§ Description of the task: The entries should be written out again exactly as they read.

(Beginning of Dataset excerpts)

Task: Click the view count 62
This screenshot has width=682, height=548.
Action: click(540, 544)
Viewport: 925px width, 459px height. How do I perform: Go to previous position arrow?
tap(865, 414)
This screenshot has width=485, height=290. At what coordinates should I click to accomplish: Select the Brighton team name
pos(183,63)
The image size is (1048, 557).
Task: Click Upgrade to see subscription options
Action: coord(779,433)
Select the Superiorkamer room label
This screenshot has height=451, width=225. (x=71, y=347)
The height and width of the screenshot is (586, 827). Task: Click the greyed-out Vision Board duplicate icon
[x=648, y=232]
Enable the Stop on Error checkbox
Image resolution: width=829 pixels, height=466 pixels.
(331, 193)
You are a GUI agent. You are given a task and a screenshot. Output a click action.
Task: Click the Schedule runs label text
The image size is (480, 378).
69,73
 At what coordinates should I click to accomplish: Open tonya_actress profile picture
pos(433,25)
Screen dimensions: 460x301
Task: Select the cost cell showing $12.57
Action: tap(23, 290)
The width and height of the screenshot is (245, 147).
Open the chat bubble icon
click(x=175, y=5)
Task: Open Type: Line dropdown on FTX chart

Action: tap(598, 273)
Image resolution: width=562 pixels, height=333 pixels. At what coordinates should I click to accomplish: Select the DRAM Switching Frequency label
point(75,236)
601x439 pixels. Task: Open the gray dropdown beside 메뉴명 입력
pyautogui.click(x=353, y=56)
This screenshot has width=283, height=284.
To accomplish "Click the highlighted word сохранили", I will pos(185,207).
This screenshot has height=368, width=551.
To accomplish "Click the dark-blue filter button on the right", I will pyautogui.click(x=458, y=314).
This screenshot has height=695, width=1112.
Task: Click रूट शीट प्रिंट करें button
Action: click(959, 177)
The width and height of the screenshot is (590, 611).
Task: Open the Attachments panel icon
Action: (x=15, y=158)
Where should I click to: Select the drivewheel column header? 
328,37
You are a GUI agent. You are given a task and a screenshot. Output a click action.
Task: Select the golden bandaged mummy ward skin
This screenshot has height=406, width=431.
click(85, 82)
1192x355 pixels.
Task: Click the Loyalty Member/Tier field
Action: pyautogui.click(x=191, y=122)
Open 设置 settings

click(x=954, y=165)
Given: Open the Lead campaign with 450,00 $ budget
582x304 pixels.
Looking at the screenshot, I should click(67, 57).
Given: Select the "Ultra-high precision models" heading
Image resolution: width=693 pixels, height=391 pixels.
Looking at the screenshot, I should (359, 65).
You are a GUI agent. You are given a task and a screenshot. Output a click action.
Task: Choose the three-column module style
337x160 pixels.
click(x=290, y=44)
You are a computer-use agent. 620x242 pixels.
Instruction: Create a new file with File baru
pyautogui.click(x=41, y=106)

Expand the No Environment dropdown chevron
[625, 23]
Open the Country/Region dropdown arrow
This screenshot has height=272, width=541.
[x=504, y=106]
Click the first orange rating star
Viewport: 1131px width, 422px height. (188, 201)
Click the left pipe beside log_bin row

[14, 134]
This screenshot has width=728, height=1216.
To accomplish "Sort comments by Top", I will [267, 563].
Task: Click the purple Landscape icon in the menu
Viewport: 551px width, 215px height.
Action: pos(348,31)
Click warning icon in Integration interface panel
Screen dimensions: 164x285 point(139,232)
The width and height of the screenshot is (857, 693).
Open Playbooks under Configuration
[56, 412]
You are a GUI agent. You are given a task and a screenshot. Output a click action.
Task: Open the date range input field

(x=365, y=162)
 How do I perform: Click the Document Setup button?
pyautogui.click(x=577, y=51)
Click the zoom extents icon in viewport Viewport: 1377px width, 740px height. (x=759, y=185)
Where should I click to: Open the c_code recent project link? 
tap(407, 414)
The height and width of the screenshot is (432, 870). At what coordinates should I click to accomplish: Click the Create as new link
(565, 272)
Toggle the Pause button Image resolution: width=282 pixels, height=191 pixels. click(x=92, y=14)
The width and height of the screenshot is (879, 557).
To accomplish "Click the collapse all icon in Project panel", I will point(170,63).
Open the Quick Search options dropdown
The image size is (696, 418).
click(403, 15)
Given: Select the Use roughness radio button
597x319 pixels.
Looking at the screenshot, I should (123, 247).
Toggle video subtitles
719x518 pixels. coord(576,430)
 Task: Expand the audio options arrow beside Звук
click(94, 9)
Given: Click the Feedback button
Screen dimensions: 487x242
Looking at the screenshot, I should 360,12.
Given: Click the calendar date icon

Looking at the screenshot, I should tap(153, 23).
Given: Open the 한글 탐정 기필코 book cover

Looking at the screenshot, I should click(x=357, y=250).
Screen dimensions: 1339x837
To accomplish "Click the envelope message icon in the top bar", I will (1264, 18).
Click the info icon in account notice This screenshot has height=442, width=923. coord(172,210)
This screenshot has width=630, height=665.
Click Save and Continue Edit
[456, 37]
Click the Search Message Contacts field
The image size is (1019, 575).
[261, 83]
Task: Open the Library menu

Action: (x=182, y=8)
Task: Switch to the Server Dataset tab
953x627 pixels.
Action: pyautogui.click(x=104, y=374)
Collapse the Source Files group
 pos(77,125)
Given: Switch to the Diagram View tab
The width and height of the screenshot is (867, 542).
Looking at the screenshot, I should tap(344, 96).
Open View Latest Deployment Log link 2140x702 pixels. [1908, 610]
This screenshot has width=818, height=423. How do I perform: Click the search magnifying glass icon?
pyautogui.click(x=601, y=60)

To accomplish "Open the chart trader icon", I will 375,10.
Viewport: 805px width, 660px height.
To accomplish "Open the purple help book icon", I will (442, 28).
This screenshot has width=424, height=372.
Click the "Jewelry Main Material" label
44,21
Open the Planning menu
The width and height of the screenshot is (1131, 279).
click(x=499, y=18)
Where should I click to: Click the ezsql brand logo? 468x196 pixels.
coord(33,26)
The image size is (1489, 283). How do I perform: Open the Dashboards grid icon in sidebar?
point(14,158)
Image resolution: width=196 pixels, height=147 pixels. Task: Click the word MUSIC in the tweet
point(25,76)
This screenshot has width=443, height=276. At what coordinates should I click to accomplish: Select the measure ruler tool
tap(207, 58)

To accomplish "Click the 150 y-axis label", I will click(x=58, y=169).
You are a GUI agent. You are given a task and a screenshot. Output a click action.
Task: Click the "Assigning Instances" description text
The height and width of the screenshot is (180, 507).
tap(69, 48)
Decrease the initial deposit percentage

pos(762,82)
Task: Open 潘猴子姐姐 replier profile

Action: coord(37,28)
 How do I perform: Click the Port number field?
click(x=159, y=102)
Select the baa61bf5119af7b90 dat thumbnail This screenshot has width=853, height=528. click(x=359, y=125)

(End of Dataset excerpts)

§ Solution to this problem:
Task: Click the view count 62
This screenshot has width=682, height=548.
Action: click(540, 544)
Viewport: 925px width, 459px height. How do I perform: Go to previous position arrow?
tap(865, 414)
This screenshot has width=485, height=290. At what coordinates should I click to accomplish: Select the Brighton team name
pos(183,63)
The image size is (1048, 557).
Task: Click Upgrade to see subscription options
Action: coord(779,433)
Select the Superiorkamer room label
This screenshot has height=451, width=225. (x=71, y=347)
The height and width of the screenshot is (586, 827). Task: Click the greyed-out Vision Board duplicate icon
[x=648, y=232]
Enable the Stop on Error checkbox
Image resolution: width=829 pixels, height=466 pixels.
(331, 193)
You are a GUI agent. You are given a task and a screenshot. Output a click action.
Task: Click the Schedule runs label text
The image size is (480, 378).
69,73
 At what coordinates should I click to accomplish: Open tonya_actress profile picture
pos(433,25)
Screen dimensions: 460x301
Task: Select the cost cell showing $12.57
Action: tap(23, 290)
The width and height of the screenshot is (245, 147).
Open the chat bubble icon
click(x=175, y=5)
Task: Open Type: Line dropdown on FTX chart

Action: tap(598, 273)
Image resolution: width=562 pixels, height=333 pixels. At what coordinates should I click to accomplish: Select the DRAM Switching Frequency label
point(75,236)
601x439 pixels. Task: Open the gray dropdown beside 메뉴명 입력
pyautogui.click(x=353, y=56)
This screenshot has width=283, height=284.
To accomplish "Click the highlighted word сохранили", I will pos(185,207).
This screenshot has height=368, width=551.
To accomplish "Click the dark-blue filter button on the right", I will pyautogui.click(x=458, y=314).
This screenshot has height=695, width=1112.
Task: Click रूट शीट प्रिंट करें button
Action: click(959, 177)
The width and height of the screenshot is (590, 611).
Task: Open the Attachments panel icon
Action: (x=15, y=158)
Where should I click to: Select the drivewheel column header? 
328,37
You are a GUI agent. You are given a task and a screenshot. Output a click action.
Task: Select the golden bandaged mummy ward skin
This screenshot has height=406, width=431.
click(85, 82)
1192x355 pixels.
Task: Click the Loyalty Member/Tier field
Action: pyautogui.click(x=191, y=122)
Open 设置 settings

click(x=954, y=165)
Given: Open the Lead campaign with 450,00 $ budget
582x304 pixels.
Looking at the screenshot, I should click(67, 57).
Given: Select the "Ultra-high precision models" heading
Image resolution: width=693 pixels, height=391 pixels.
Looking at the screenshot, I should (359, 65).
You are a GUI agent. You are given a task and a screenshot. Output a click action.
Task: Choose the three-column module style
337x160 pixels.
click(x=290, y=44)
You are a computer-use agent. 620x242 pixels.
Instruction: Create a new file with File baru
pyautogui.click(x=41, y=106)

Expand the No Environment dropdown chevron
[625, 23]
Open the Country/Region dropdown arrow
This screenshot has height=272, width=541.
[x=504, y=106]
Click the first orange rating star
Viewport: 1131px width, 422px height. (188, 201)
Click the left pipe beside log_bin row

[14, 134]
This screenshot has width=728, height=1216.
To accomplish "Sort comments by Top", I will [267, 563].
Task: Click the purple Landscape icon in the menu
Viewport: 551px width, 215px height.
Action: pos(348,31)
Click warning icon in Integration interface panel
Screen dimensions: 164x285 point(139,232)
The width and height of the screenshot is (857, 693).
Open Playbooks under Configuration
[56, 412]
You are a GUI agent. You are given a task and a screenshot. Output a click action.
Task: Open the date range input field

(x=365, y=162)
 How do I perform: Click the Document Setup button?
pyautogui.click(x=577, y=51)
Click the zoom extents icon in viewport Viewport: 1377px width, 740px height. (x=759, y=185)
Where should I click to: Open the c_code recent project link? 
tap(407, 414)
The height and width of the screenshot is (432, 870). At what coordinates should I click to accomplish: Click the Create as new link
(565, 272)
Toggle the Pause button Image resolution: width=282 pixels, height=191 pixels. click(x=92, y=14)
The width and height of the screenshot is (879, 557).
To accomplish "Click the collapse all icon in Project panel", I will point(170,63).
Open the Quick Search options dropdown
The image size is (696, 418).
click(403, 15)
Given: Select the Use roughness radio button
597x319 pixels.
Looking at the screenshot, I should (123, 247).
Toggle video subtitles
719x518 pixels. coord(576,430)
 Task: Expand the audio options arrow beside Звук
click(94, 9)
Given: Click the Feedback button
Screen dimensions: 487x242
Looking at the screenshot, I should 360,12.
Given: Click the calendar date icon

Looking at the screenshot, I should tap(153, 23).
Given: Open the 한글 탐정 기필코 book cover

Looking at the screenshot, I should click(x=357, y=250).
Screen dimensions: 1339x837
To accomplish "Click the envelope message icon in the top bar", I will (1264, 18).
Click the info icon in account notice This screenshot has height=442, width=923. coord(172,210)
This screenshot has width=630, height=665.
Click Save and Continue Edit
[456, 37]
Click the Search Message Contacts field
The image size is (1019, 575).
[261, 83]
Task: Open the Library menu

Action: (x=182, y=8)
Task: Switch to the Server Dataset tab
953x627 pixels.
Action: pyautogui.click(x=104, y=374)
Collapse the Source Files group
 pos(77,125)
Given: Switch to the Diagram View tab
The width and height of the screenshot is (867, 542).
Looking at the screenshot, I should tap(344, 96).
Open View Latest Deployment Log link 2140x702 pixels. [1908, 610]
This screenshot has width=818, height=423. How do I perform: Click the search magnifying glass icon?
pyautogui.click(x=601, y=60)

To accomplish "Open the chart trader icon", I will 375,10.
Viewport: 805px width, 660px height.
To accomplish "Open the purple help book icon", I will (442, 28).
This screenshot has width=424, height=372.
Click the "Jewelry Main Material" label
44,21
Open the Planning menu
The width and height of the screenshot is (1131, 279).
click(x=499, y=18)
Where should I click to: Click the ezsql brand logo? 468x196 pixels.
coord(33,26)
The image size is (1489, 283). How do I perform: Open the Dashboards grid icon in sidebar?
point(14,158)
Image resolution: width=196 pixels, height=147 pixels. Task: Click the word MUSIC in the tweet
point(25,76)
This screenshot has width=443, height=276. At what coordinates should I click to accomplish: Select the measure ruler tool
tap(207, 58)

To accomplish "Click the 150 y-axis label", I will click(x=58, y=169).
You are a GUI agent. You are given a task and a screenshot. Output a click action.
Task: Click the "Assigning Instances" description text
The height and width of the screenshot is (180, 507).
tap(69, 48)
Decrease the initial deposit percentage

pos(762,82)
Task: Open 潘猴子姐姐 replier profile

Action: coord(37,28)
 How do I perform: Click the Port number field?
click(x=159, y=102)
Select the baa61bf5119af7b90 dat thumbnail This screenshot has width=853, height=528. click(x=359, y=125)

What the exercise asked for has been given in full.